Background for the review
Asthma is a chronic inflammation of the airways that causes flare-ups of wheezing, chest tightness and coughing. Treatment with inhaled steroids and other inhaled drugs that relax the airways (bronchodilators) often gives good control of symptoms, prevents serious flare-ups and improves quality of life. Several steroids and bronchodilators (long- and short-acting) as well as combinations of these treatments are available in a single inhaler.
This review focusses on a particular inhaled therapy called 'single-inhaler therapy' (SiT), sometimes called SMART therapy. The idea is that the SiT is taken once or twice a day and also anytime it is needed for relief of symptoms. In theory, this improves compliance, controls asthma symptoms and prevents exacerbations while allowing lower overall exposure to inhaled steroids. The drugs contained in SiT are budesonide and formoterol.

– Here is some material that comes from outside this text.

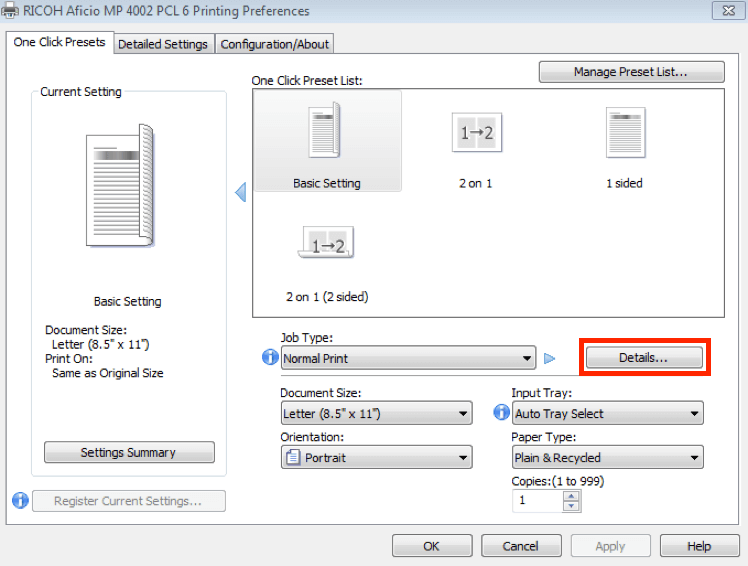Expand the Paper Type dropdown
Image resolution: width=748 pixels, height=566 pixels.
(x=607, y=458)
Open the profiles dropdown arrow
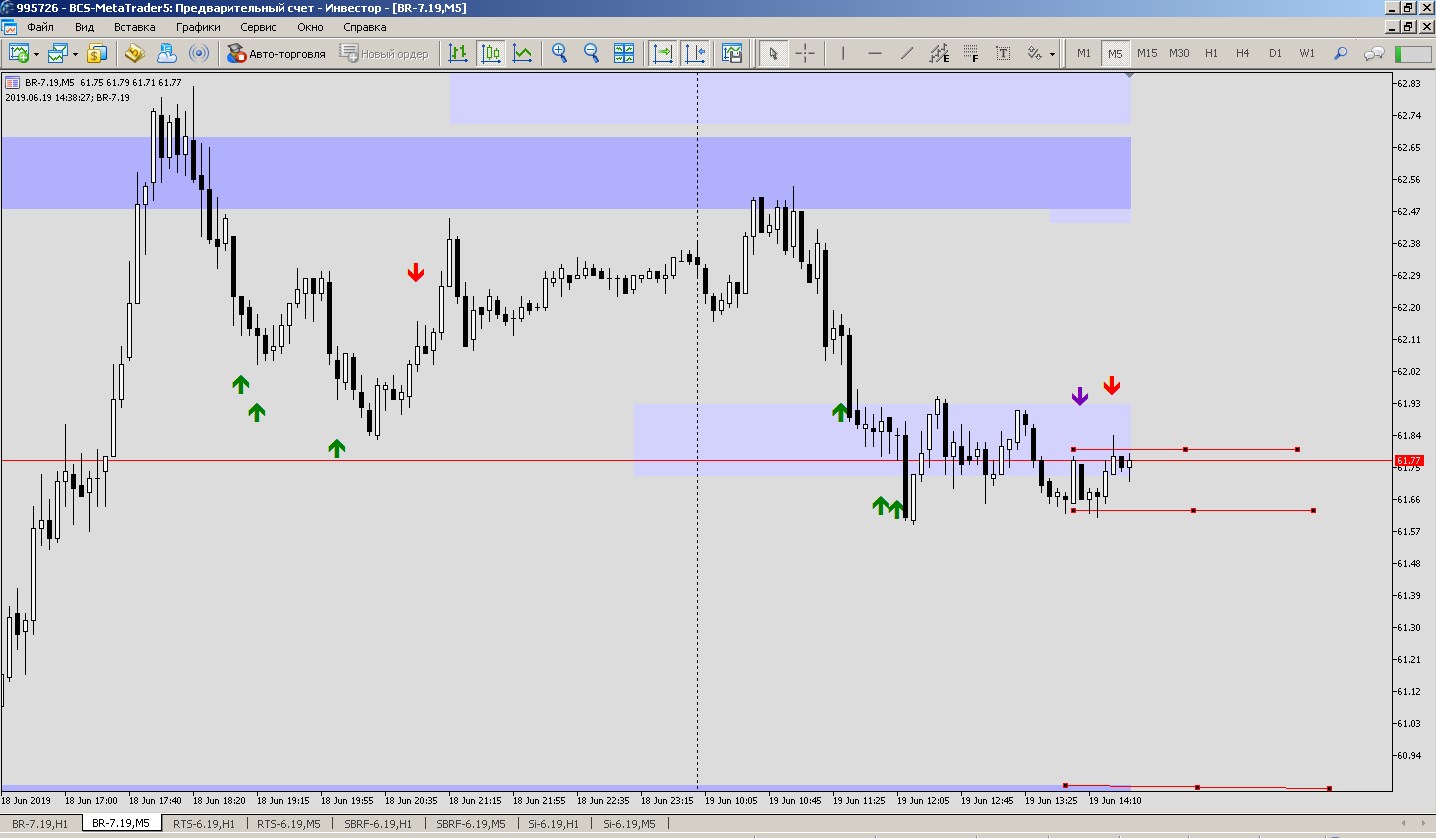The width and height of the screenshot is (1436, 838). [76, 54]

This review aimed to find out whether SiT is as safe and effective as a combination inhaler (containing a steroid and a long-acting beta-agonist (LABA)) plus another inhaler for relief of symptoms. The review looked at the effects of these treatments for adults and children with chronic asthma.
What did we find?
Four studies including 9130 adults and adolescents were included. None of the studies included children younger than age 12. The studies lasted for six months to a year, and all were funded by one drug company. Studies included more women than men, with average age of about 40. Three studies recruited people with quite similar symptoms, but one study included people with less severe asthma. The studies were well conducted, although two did not hide which treatments were being taken (known as blinding), which might have affected the results. The amount of inhaled steroids, including puffs taken for relief from symptoms, was consistently lower for SiT than for the comparison groups using two types of inhalers. Overall, we believe that the quality of the evidence was high to moderate.
Fewer people taking SiT had flare-ups that needed a hospital stay or a visit to the ER (one fewer per 100 treated than in the control group, 95% CI 0 to 2 fewer) or a course of oral steroids (two fewer per 100 treated, 95% CI one to three fewer). If more studies are published, it is unlikely that our opinions on these main findings will change. However, we could not tell whether one treatment caused more serious adverse events than the other.
SiT had a small benefit on one measure of lung function (predose forced expiratory volume in one second (FEV1)). However, for several other measures, not enough information was available to show which treatment was better (amount of medication taken on an 'as needed' basis, various symptom measures and quality of life).
In conclusion, SiT reduces the need for a hospital stay or an ER visit and for courses of oral steroids for asthma flare-ups. SiT did not increase the quantity of inhaled steroids taken overall, and it was unclear whether it increases or decreases serious side effects. Currently no data are available for the use of SiT in children younger than age 12.